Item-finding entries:
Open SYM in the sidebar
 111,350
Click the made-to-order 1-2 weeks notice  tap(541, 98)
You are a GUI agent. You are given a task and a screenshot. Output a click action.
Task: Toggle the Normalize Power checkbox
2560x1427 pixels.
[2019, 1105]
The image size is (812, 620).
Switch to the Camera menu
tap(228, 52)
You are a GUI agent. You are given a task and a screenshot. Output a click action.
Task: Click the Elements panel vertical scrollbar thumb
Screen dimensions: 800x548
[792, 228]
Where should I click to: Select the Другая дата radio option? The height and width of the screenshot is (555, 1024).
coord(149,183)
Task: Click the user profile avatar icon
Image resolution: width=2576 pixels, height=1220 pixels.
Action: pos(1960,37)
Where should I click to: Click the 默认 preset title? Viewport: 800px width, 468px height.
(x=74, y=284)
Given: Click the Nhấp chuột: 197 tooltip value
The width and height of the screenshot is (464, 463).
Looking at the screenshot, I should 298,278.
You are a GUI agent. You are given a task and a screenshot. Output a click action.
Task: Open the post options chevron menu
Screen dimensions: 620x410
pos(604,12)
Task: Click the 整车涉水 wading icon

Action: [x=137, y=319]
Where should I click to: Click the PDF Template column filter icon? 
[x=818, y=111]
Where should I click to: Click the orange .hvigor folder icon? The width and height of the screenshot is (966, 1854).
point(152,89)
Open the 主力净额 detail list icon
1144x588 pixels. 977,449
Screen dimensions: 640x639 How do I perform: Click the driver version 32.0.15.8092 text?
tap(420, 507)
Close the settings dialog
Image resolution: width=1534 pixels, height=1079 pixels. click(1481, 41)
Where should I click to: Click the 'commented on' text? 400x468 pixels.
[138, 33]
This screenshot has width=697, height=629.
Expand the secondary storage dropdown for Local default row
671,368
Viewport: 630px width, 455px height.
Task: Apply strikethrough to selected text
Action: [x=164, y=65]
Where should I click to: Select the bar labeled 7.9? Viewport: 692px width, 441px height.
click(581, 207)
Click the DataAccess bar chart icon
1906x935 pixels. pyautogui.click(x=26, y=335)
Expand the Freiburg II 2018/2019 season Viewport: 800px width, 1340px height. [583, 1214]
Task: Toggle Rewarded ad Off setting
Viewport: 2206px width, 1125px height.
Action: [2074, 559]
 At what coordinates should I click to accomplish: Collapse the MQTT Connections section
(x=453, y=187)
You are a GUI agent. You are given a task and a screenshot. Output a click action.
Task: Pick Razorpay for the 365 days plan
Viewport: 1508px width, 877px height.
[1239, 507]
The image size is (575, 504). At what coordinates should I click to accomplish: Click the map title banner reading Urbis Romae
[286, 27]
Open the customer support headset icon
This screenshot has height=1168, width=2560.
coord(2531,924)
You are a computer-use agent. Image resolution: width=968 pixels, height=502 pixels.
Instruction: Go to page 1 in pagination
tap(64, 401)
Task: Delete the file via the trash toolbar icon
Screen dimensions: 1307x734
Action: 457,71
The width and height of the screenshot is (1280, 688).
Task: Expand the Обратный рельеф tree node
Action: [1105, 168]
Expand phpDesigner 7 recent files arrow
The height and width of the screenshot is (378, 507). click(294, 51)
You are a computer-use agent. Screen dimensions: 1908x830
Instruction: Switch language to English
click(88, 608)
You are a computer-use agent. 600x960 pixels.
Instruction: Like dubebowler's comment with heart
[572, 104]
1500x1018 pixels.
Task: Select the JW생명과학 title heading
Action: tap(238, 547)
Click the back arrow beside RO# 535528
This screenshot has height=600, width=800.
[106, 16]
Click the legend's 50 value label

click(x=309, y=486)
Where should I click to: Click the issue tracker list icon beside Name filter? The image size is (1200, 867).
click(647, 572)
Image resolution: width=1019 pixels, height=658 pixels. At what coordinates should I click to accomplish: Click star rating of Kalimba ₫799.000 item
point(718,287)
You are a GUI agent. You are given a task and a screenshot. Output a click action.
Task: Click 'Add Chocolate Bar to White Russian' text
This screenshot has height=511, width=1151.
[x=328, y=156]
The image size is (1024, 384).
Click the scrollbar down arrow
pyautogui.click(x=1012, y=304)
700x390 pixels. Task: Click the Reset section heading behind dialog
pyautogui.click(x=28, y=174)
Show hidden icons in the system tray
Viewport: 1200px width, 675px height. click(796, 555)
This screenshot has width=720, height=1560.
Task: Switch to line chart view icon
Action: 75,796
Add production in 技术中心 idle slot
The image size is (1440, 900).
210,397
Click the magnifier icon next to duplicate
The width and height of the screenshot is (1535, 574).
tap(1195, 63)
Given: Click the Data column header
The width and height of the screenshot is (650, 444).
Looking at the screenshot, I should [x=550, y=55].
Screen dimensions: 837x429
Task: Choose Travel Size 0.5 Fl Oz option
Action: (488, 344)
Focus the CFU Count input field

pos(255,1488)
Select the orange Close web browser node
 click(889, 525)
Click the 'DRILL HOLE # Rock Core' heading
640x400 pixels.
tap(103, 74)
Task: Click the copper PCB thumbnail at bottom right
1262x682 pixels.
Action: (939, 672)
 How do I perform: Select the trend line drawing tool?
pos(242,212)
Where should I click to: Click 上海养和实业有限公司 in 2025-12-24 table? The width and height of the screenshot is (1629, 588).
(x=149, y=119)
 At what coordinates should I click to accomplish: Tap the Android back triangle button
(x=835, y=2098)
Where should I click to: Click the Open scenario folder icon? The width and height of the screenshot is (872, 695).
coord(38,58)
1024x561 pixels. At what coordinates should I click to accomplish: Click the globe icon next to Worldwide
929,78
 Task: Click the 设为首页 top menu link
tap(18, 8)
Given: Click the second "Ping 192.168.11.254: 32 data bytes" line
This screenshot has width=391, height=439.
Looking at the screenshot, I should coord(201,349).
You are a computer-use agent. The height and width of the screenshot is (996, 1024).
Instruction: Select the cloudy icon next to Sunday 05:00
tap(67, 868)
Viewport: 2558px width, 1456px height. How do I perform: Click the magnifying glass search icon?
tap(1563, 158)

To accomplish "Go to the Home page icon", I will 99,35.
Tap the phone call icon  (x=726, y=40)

» **Stated problem**
Rewrite all of the entries above, changing every "GUI agent" to "interface agent" and keeping everything else the same.

» **Response to the task**
Open SYM in the sidebar
 111,350
Click the made-to-order 1-2 weeks notice  tap(541, 98)
You are a interface agent. You are given a task and a screenshot. Output a click action.
Task: Toggle the Normalize Power checkbox
2560x1427 pixels.
[2019, 1105]
The image size is (812, 620).
Switch to the Camera menu
tap(228, 52)
You are a interface agent. You are given a task and a screenshot. Output a click action.
Task: Click the Elements panel vertical scrollbar thumb
Screen dimensions: 800x548
[792, 228]
Where should I click to: Select the Другая дата radio option? The height and width of the screenshot is (555, 1024).
coord(149,183)
Task: Click the user profile avatar icon
Image resolution: width=2576 pixels, height=1220 pixels.
Action: pos(1960,37)
Where should I click to: Click the 默认 preset title? Viewport: 800px width, 468px height.
(x=74, y=284)
Given: Click the Nhấp chuột: 197 tooltip value
The width and height of the screenshot is (464, 463).
Looking at the screenshot, I should 298,278.
You are a interface agent. You are given a task and a screenshot. Output a click action.
Task: Open the post options chevron menu
Screen dimensions: 620x410
pos(604,12)
Task: Click the 整车涉水 wading icon

Action: [x=137, y=319]
Where should I click to: Click the PDF Template column filter icon? 
[x=818, y=111]
Where should I click to: Click the orange .hvigor folder icon? The width and height of the screenshot is (966, 1854).
point(152,89)
Open the 主力净额 detail list icon
1144x588 pixels. 977,449
Screen dimensions: 640x639 How do I perform: Click the driver version 32.0.15.8092 text?
tap(420, 507)
Close the settings dialog
Image resolution: width=1534 pixels, height=1079 pixels. click(1481, 41)
Where should I click to: Click the 'commented on' text? 400x468 pixels.
[138, 33]
This screenshot has width=697, height=629.
Expand the secondary storage dropdown for Local default row
671,368
Viewport: 630px width, 455px height.
Task: Apply strikethrough to selected text
Action: [x=164, y=65]
Where should I click to: Select the bar labeled 7.9? Viewport: 692px width, 441px height.
click(581, 207)
Click the DataAccess bar chart icon
1906x935 pixels. pyautogui.click(x=26, y=335)
Expand the Freiburg II 2018/2019 season Viewport: 800px width, 1340px height. [583, 1214]
Task: Toggle Rewarded ad Off setting
Viewport: 2206px width, 1125px height.
Action: [2074, 559]
 At what coordinates should I click to accomplish: Collapse the MQTT Connections section
(x=453, y=187)
You are a interface agent. You are given a task and a screenshot. Output a click action.
Task: Pick Razorpay for the 365 days plan
Viewport: 1508px width, 877px height.
[1239, 507]
The image size is (575, 504). At what coordinates should I click to accomplish: Click the map title banner reading Urbis Romae
[286, 27]
Open the customer support headset icon
This screenshot has height=1168, width=2560.
coord(2531,924)
You are a computer-use agent. Image resolution: width=968 pixels, height=502 pixels.
Instruction: Go to page 1 in pagination
tap(64, 401)
Task: Delete the file via the trash toolbar icon
Screen dimensions: 1307x734
Action: 457,71
The width and height of the screenshot is (1280, 688).
Task: Expand the Обратный рельеф tree node
Action: [1105, 168]
Expand phpDesigner 7 recent files arrow
The height and width of the screenshot is (378, 507). click(294, 51)
You are a computer-use agent. Screen dimensions: 1908x830
Instruction: Switch language to English
click(88, 608)
You are a computer-use agent. 600x960 pixels.
Instruction: Like dubebowler's comment with heart
[572, 104]
1500x1018 pixels.
Task: Select the JW생명과학 title heading
Action: tap(238, 547)
Click the back arrow beside RO# 535528
This screenshot has height=600, width=800.
[106, 16]
Click the legend's 50 value label

click(x=309, y=486)
Where should I click to: Click the issue tracker list icon beside Name filter? The image size is (1200, 867).
click(647, 572)
Image resolution: width=1019 pixels, height=658 pixels. At what coordinates should I click to accomplish: Click star rating of Kalimba ₫799.000 item
point(718,287)
You are a interface agent. You are given a task and a screenshot. Output a click action.
Task: Click 'Add Chocolate Bar to White Russian' text
This screenshot has height=511, width=1151.
[x=328, y=156]
The image size is (1024, 384).
Click the scrollbar down arrow
pyautogui.click(x=1012, y=304)
700x390 pixels. Task: Click the Reset section heading behind dialog
pyautogui.click(x=28, y=174)
Show hidden icons in the system tray
Viewport: 1200px width, 675px height. click(796, 555)
This screenshot has width=720, height=1560.
Task: Switch to line chart view icon
Action: 75,796
Add production in 技术中心 idle slot
The image size is (1440, 900).
210,397
Click the magnifier icon next to duplicate
The width and height of the screenshot is (1535, 574).
tap(1195, 63)
Given: Click the Data column header
The width and height of the screenshot is (650, 444).
Looking at the screenshot, I should [x=550, y=55].
Screen dimensions: 837x429
Task: Choose Travel Size 0.5 Fl Oz option
Action: (488, 344)
Focus the CFU Count input field

pos(255,1488)
Select the orange Close web browser node
 click(889, 525)
Click the 'DRILL HOLE # Rock Core' heading
640x400 pixels.
tap(103, 74)
Task: Click the copper PCB thumbnail at bottom right
1262x682 pixels.
Action: (939, 672)
 How do I perform: Select the trend line drawing tool?
pos(242,212)
Where should I click to: Click 上海养和实业有限公司 in 2025-12-24 table? The width and height of the screenshot is (1629, 588).
(x=149, y=119)
 At what coordinates should I click to accomplish: Tap the Android back triangle button
(x=835, y=2098)
Where should I click to: Click the Open scenario folder icon? The width and height of the screenshot is (872, 695).
coord(38,58)
1024x561 pixels. At what coordinates should I click to accomplish: Click the globe icon next to Worldwide
929,78
 Task: Click the 设为首页 top menu link
tap(18, 8)
Given: Click the second "Ping 192.168.11.254: 32 data bytes" line
This screenshot has width=391, height=439.
Looking at the screenshot, I should coord(201,349).
You are a computer-use agent. The height and width of the screenshot is (996, 1024).
Instruction: Select the cloudy icon next to Sunday 05:00
tap(67, 868)
Viewport: 2558px width, 1456px height. How do I perform: Click the magnifying glass search icon?
tap(1563, 158)

To accomplish "Go to the Home page icon", I will 99,35.
Tap the phone call icon  (x=726, y=40)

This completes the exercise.